Task statement |
With the pictures removed, please write out every line below exactly as given.
------ The records ------
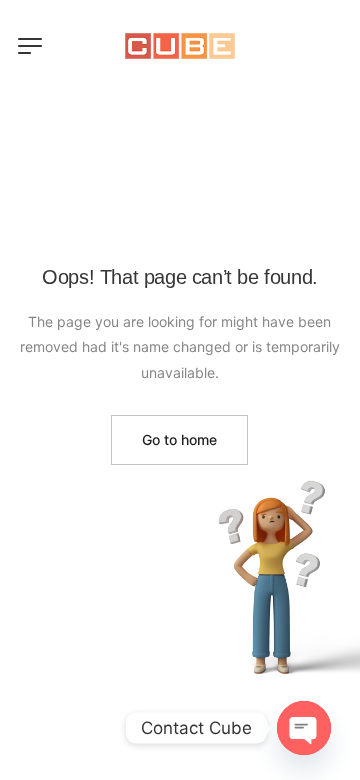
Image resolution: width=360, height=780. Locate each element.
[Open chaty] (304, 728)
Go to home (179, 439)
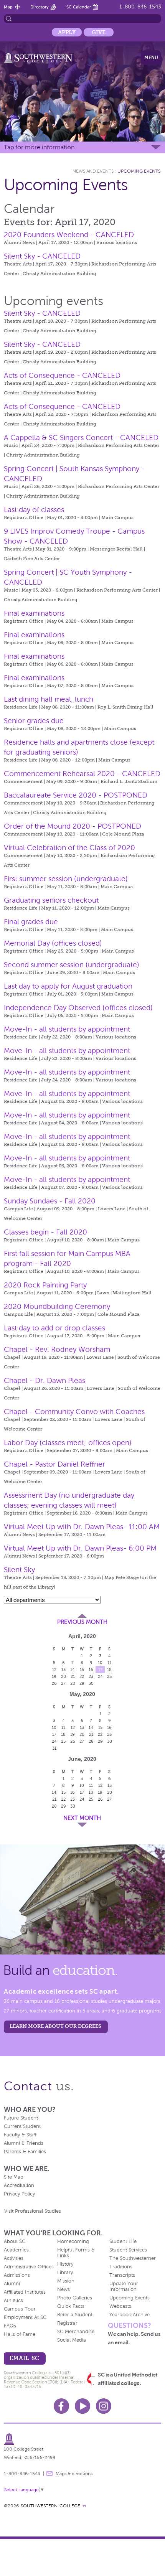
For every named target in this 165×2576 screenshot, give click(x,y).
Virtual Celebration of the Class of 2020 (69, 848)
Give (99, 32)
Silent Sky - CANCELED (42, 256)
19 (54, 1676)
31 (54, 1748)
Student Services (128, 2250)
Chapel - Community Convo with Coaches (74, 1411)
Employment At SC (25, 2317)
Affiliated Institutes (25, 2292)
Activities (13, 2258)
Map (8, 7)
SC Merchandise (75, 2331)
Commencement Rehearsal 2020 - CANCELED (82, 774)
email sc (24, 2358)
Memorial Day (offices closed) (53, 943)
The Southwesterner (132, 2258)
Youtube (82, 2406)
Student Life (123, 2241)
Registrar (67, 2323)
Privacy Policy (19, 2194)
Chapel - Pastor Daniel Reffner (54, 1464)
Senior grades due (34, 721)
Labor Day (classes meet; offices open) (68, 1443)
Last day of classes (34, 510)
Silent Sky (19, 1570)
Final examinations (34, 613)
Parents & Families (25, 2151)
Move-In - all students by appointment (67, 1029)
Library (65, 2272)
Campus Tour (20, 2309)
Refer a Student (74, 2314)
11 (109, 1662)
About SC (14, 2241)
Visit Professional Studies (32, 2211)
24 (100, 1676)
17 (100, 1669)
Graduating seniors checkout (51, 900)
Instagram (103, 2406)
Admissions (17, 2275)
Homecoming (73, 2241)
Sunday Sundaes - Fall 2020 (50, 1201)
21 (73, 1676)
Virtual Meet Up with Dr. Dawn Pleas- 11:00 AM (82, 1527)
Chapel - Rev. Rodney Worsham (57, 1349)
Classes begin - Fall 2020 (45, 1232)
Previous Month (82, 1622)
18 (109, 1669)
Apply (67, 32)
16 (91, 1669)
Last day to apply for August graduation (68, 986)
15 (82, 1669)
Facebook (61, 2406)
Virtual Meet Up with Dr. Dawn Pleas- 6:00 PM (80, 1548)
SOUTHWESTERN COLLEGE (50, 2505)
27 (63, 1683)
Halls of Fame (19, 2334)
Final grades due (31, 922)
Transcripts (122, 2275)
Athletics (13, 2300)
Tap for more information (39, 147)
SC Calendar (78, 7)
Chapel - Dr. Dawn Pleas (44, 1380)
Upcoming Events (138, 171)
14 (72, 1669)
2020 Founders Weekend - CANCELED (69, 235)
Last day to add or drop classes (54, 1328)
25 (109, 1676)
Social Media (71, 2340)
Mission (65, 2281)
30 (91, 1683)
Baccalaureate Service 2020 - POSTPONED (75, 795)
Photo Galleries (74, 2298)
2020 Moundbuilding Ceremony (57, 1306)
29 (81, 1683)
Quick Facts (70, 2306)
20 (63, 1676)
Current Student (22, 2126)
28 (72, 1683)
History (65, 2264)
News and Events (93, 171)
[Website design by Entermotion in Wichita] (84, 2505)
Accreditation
------
Result |
Image resolution: width=360, height=780. Locate each element.
[Open chaty] (304, 728)
Go to home (179, 439)
For every named target in this 165×2576 screenshot, give click(x,y).
Virtual Celebration of the Class of 2020 (69, 848)
Give (99, 32)
Silent Sky - CANCELED (42, 256)
19 (54, 1676)
31 (54, 1748)
Student Services (128, 2250)
Chapel - Community Convo with Coaches (74, 1411)
Employment At SC (25, 2317)
Affiliated Institutes (25, 2292)
Activities (13, 2258)
Map (8, 7)
SC Merchandise (75, 2331)
Commencement Rehearsal 2020 - CANCELED (82, 774)
email sc (24, 2358)
Memorial Day (offices closed) (53, 943)
The Southwesterner (132, 2258)
Youtube (82, 2406)
Student Life (123, 2241)
Registrar (67, 2323)
Privacy Policy (19, 2194)
Chapel - Pastor Daniel Reffner (54, 1464)
Senior grades due (34, 721)
Labor Day (classes meet; offices open) (68, 1443)
Last day of classes (34, 510)
Silent Sky (19, 1570)
Final examinations (34, 613)
Parents & Families (25, 2151)
Move-In - all students by appointment (67, 1029)
Library (65, 2272)
Campus Tour (20, 2309)
Refer a Student (74, 2314)
11 (109, 1662)
About SC (14, 2241)
Visit Professional Studies (32, 2211)
24 (100, 1676)
17 (100, 1669)
Graduating seniors checkout (51, 900)
Instagram (103, 2406)
Admissions (17, 2275)
Homecoming (73, 2241)
Sunday Sundaes - Fall 2020 (50, 1201)
21 (73, 1676)
Virtual Meet Up with Dr. Dawn Pleas- 11:00 AM (82, 1527)
Chapel - Rev. Rodney Worsham (57, 1349)
Classes begin - Fall 2020 (45, 1232)
Previous Month (82, 1622)
18 (109, 1669)
Apply (67, 32)
16 (91, 1669)
Last day to apply for August graduation (68, 986)
15 (82, 1669)
Facebook (61, 2406)
Virtual Meet Up with Dr. Dawn Pleas- 6:00 PM (80, 1548)
SOUTHWESTERN COLLEGE (50, 2505)
27 (63, 1683)
Halls of Fame (19, 2334)
Final grades due (31, 922)
Transcripts (122, 2275)
Athletics (13, 2300)
Tap for more information (39, 147)
SC Calendar (78, 7)
Chapel - Dr. Dawn Pleas (44, 1380)
Upcoming Events (138, 171)
14 (72, 1669)
2020 Founders Weekend - CANCELED (69, 235)
Last day to add or drop classes (54, 1328)
25 (109, 1676)
Social Media (71, 2340)
Mission (65, 2281)
30 (91, 1683)
Baccalaureate Service 2020 - POSTPONED (75, 795)
Photo Galleries (74, 2298)
2020 Moundbuilding Ceremony (57, 1306)
29 (81, 1683)
Quick Facts (70, 2306)
20 (63, 1676)
Current Student (22, 2126)
28 (72, 1683)
History (65, 2264)
News and Events (93, 171)
[Website design by Entermotion in Wichita] (84, 2505)
Accreditation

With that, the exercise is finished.